Namun, melihat kasus gangguan ransomware data Pusat Data Nasional (PDN) yang hangat baru-baru ini, keamanan siber Indonesia tak sepenuhnya dalam kondisi aman. Pakar keamanan siber dari Vaksincom, Alfons Tanujaya, mengungkapkan bahwa rendahnya literasi digital di Indonesia membuat ruang siber di negara ini sangat rentan terhadap serangan para peretas. Pada tahun 2023, banyak nomor identitas diretas secara signifikan, menunjukkan tingginya risiko keamanan siber di Indonesia. "Ketahanan digital Indonesia sangat rendah di dunia. Selain itu, literasi digital masyarakat kita juga tergolong rendah. Buktinya, pada 2023 terjadi kebocoran data besar-besaran di Indonesia, termasuk data kependudukan, data KTP, data kartu keluarga, data nomor telepon, data vaksin, dan data nomor kendaraan bermotor," ungkap Alfons.

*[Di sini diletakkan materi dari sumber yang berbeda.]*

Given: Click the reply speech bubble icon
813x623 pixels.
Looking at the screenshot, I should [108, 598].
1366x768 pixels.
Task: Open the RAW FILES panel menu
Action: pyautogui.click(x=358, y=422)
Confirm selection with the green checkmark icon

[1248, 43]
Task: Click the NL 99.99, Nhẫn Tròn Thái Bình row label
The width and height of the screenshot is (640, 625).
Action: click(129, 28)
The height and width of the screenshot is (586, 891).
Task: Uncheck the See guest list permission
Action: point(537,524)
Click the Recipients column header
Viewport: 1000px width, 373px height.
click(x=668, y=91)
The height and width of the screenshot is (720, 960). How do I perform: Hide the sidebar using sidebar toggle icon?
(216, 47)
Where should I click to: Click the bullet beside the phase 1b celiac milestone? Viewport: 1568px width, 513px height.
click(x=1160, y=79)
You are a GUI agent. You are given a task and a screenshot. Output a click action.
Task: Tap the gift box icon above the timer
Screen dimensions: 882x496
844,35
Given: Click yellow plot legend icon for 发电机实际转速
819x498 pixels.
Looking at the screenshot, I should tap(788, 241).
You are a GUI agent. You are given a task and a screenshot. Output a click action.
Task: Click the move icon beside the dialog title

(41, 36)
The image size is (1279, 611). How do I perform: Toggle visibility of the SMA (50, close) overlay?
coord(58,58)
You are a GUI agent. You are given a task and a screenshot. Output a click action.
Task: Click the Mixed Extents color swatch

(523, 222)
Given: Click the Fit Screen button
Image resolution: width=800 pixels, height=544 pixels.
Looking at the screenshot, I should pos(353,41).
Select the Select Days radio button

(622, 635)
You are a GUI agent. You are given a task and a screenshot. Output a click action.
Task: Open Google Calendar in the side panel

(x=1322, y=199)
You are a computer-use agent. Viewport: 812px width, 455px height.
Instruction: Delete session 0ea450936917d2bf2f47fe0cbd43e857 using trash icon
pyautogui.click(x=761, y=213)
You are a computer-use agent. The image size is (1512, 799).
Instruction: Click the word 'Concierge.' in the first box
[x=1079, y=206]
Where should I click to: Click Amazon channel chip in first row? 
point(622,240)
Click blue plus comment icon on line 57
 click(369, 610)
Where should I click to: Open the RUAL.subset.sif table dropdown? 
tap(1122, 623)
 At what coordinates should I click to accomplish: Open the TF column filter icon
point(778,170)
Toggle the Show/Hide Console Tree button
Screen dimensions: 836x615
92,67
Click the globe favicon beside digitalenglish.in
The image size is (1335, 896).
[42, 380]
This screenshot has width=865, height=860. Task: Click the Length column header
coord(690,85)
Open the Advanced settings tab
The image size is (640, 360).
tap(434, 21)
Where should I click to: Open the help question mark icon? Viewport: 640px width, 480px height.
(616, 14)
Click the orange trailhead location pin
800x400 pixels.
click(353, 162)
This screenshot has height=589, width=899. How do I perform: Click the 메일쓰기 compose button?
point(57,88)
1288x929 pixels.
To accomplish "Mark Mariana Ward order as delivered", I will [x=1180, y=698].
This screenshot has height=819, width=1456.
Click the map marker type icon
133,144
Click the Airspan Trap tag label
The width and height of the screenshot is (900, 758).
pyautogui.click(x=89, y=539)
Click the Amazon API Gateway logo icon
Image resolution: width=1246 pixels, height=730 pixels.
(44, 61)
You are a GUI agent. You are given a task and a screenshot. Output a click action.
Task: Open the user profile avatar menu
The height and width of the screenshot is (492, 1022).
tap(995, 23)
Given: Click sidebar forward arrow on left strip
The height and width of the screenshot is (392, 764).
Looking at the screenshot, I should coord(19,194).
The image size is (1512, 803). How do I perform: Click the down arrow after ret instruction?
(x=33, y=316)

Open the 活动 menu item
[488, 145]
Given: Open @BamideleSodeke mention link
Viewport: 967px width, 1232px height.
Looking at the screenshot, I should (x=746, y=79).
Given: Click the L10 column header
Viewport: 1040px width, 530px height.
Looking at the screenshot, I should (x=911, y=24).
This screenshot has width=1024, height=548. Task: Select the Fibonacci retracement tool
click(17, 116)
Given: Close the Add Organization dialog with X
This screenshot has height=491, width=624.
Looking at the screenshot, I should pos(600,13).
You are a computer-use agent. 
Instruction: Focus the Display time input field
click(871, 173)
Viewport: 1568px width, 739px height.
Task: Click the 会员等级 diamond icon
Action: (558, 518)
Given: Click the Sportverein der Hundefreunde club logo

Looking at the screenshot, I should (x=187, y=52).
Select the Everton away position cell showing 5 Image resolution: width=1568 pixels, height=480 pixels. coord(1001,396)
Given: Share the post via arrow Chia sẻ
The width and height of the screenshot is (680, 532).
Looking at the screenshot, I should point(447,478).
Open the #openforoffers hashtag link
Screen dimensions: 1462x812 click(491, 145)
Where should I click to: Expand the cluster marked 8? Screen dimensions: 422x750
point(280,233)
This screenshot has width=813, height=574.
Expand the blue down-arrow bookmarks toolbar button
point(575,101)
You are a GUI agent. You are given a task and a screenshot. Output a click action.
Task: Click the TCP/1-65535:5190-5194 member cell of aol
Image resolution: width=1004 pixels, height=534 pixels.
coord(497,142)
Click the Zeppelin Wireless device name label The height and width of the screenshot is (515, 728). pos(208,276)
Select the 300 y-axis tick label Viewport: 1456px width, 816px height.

Serangan siber ini paling banyak menyasar sektor keuangan. Deputi Komisioner Pengawas Perbankan I Otoritas Jasa Keuangan (OJK), Teguh Supangkat, menyatakan bahwa sektor keuangan merupakan industri yang sangat rentan terhadap serangan siber. Sektor keuangan menempati posisi kedua sebagai target serangan siber setelah sektor pemerintahan, terutama dalam bentuk malware. Platform finansial digital, seperti e-wallet, digital banking, dan peer-to-peer lending menjadi target utama karena tingginya volume transaksi dan data sensitif yang diproses.
Mengurai Sebab-Sebab Rentan
Â
Menurut Lembaga Studi dan Advokasi Masyarakat (ELSAM), beberapa lembaga pemerintah mengalami pelanggaran data signifikan, menunjukkan kelemahan dalam pengelolaan data pribadi. Misalnya, Ditjen Perhubungan Udara mengalami kebocoran data karyawan dan data sertifikasi pilot drone. BPJS Ketenagakerjaan mengalami kebocoran data pribadi peserta. BAIS TNI dan INAFIS Polri juga menjadi target serangan yang mengancam data sensitif. Pemerintah Kota Denpasar dan Semarang pun mengalami insiden serupa.